• Dataset content:
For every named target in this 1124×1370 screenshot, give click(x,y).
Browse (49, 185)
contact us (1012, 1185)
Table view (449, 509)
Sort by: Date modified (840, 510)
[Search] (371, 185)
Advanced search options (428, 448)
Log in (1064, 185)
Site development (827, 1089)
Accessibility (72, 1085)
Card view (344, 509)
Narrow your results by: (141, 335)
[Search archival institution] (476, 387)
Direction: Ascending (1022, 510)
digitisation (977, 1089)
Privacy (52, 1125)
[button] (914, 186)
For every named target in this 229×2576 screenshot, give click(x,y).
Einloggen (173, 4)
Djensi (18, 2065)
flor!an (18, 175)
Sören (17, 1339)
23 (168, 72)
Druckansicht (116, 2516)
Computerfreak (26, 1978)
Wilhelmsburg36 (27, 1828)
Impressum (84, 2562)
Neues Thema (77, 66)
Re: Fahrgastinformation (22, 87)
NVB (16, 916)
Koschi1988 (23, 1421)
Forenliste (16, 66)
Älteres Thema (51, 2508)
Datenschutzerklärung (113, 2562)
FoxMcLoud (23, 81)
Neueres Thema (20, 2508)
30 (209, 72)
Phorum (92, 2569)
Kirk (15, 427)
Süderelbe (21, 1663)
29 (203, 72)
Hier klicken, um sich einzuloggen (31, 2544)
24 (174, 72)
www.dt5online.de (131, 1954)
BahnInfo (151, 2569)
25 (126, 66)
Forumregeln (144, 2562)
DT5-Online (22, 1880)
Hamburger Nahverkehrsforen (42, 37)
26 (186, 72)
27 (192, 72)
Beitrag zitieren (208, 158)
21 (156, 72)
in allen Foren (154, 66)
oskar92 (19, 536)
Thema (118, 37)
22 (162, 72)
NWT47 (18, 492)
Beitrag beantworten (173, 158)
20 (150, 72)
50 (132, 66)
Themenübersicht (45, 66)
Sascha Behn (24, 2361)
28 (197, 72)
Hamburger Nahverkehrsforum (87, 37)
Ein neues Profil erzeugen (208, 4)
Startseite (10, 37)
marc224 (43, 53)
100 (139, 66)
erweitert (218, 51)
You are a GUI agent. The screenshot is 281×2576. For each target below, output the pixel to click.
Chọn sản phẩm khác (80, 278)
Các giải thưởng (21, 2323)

...

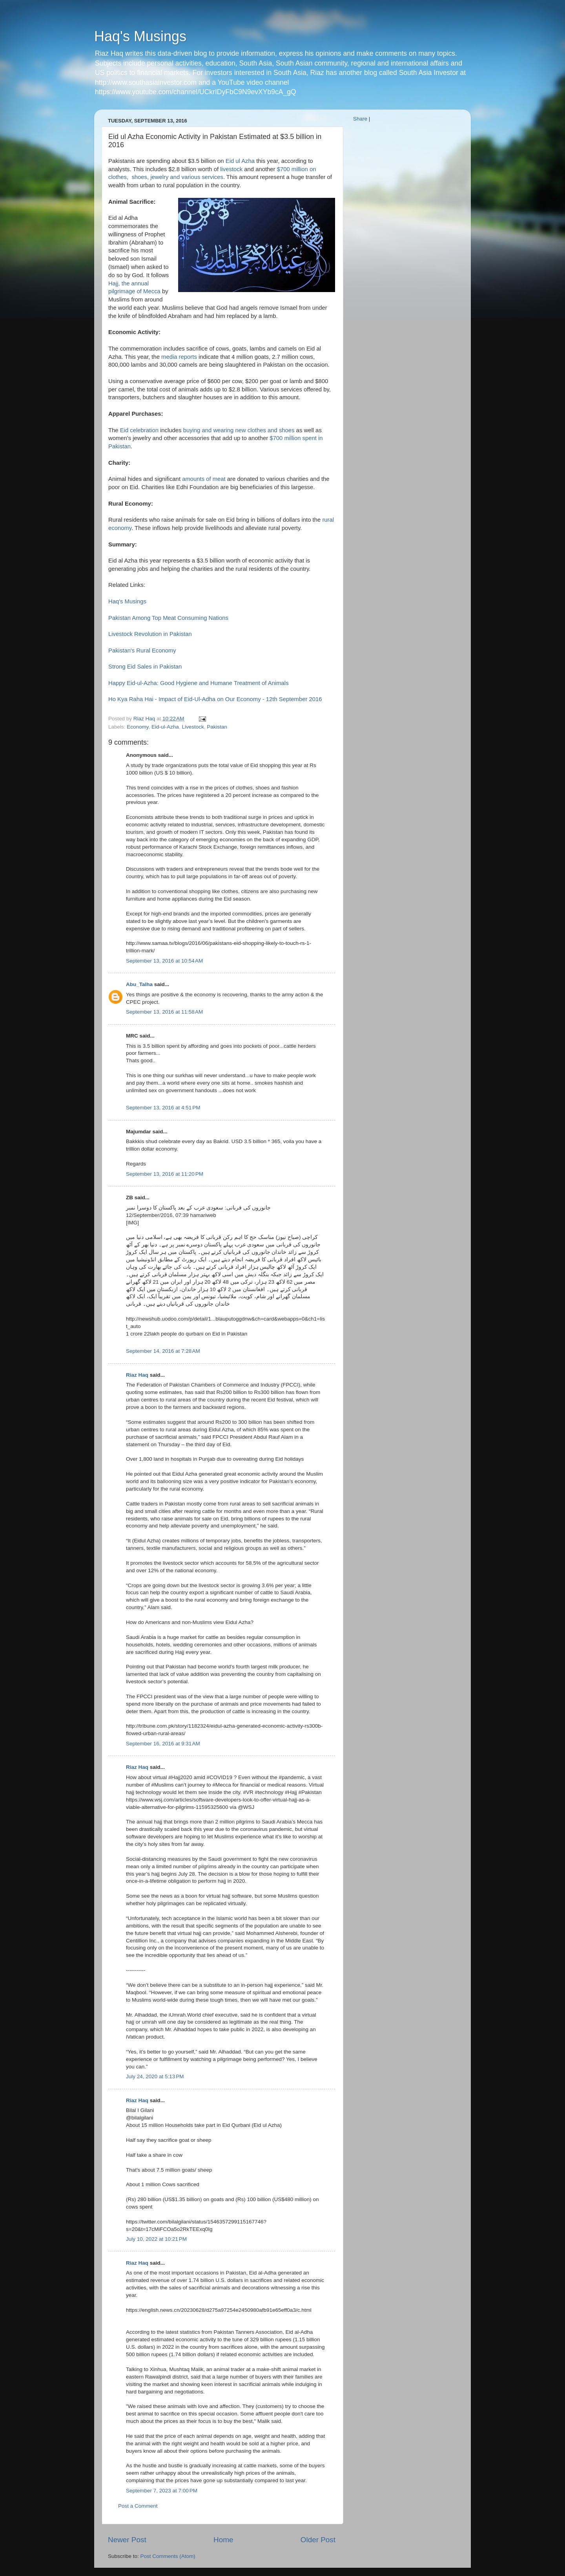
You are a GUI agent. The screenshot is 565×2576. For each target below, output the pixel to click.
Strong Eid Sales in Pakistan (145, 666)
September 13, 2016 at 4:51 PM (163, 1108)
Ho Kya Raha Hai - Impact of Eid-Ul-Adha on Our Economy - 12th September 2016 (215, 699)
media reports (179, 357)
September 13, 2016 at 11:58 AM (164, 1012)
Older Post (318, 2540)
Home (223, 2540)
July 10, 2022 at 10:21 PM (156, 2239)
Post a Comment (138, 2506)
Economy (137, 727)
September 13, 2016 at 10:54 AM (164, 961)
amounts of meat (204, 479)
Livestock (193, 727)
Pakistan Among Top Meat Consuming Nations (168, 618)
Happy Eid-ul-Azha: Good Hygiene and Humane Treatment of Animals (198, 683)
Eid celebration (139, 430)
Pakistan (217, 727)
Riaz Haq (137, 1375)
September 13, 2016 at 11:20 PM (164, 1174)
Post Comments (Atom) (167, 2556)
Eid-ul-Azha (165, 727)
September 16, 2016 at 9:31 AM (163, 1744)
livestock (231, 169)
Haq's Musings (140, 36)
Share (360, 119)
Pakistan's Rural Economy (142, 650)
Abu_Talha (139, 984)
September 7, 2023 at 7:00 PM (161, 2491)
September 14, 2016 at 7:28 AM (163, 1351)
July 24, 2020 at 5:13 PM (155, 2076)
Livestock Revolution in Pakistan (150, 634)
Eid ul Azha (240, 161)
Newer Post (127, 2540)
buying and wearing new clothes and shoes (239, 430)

• Required task: Rewrite only the rows from the one containing "Kirk (15, 427)" through the one containing "Chọn sản phẩm khác (80, 278)", putting "Berliner" in place of "Hamburger" wherever it occurs and leaving everything else as it is.

• Task response:
Kirk (15, 427)
Süderelbe (21, 1663)
29 (203, 72)
Hier klicken, um sich einzuloggen (31, 2544)
24 (174, 72)
www.dt5online.de (131, 1954)
BahnInfo (151, 2569)
25 (126, 66)
Forumregeln (144, 2562)
DT5-Online (22, 1880)
Berliner Nahverkehrsforen (42, 37)
26 (186, 72)
27 (192, 72)
Beitrag zitieren (208, 158)
21 (156, 72)
in allen Foren (154, 66)
oskar92 (19, 536)
Thema (118, 37)
22 (162, 72)
NWT47 (18, 492)
Beitrag beantworten (173, 158)
20 (150, 72)
50 (132, 66)
Themenübersicht (45, 66)
Sascha Behn (24, 2361)
28 (197, 72)
Berliner Nahverkehrsforum (87, 37)
Ein neues Profil erzeugen (208, 4)
Startseite (10, 37)
marc224 (43, 53)
100 (139, 66)
erweitert (218, 51)
You are a GUI agent. The screenshot is 281×2576. For each target below, output the pixel to click.
Chọn sản phẩm khác (80, 278)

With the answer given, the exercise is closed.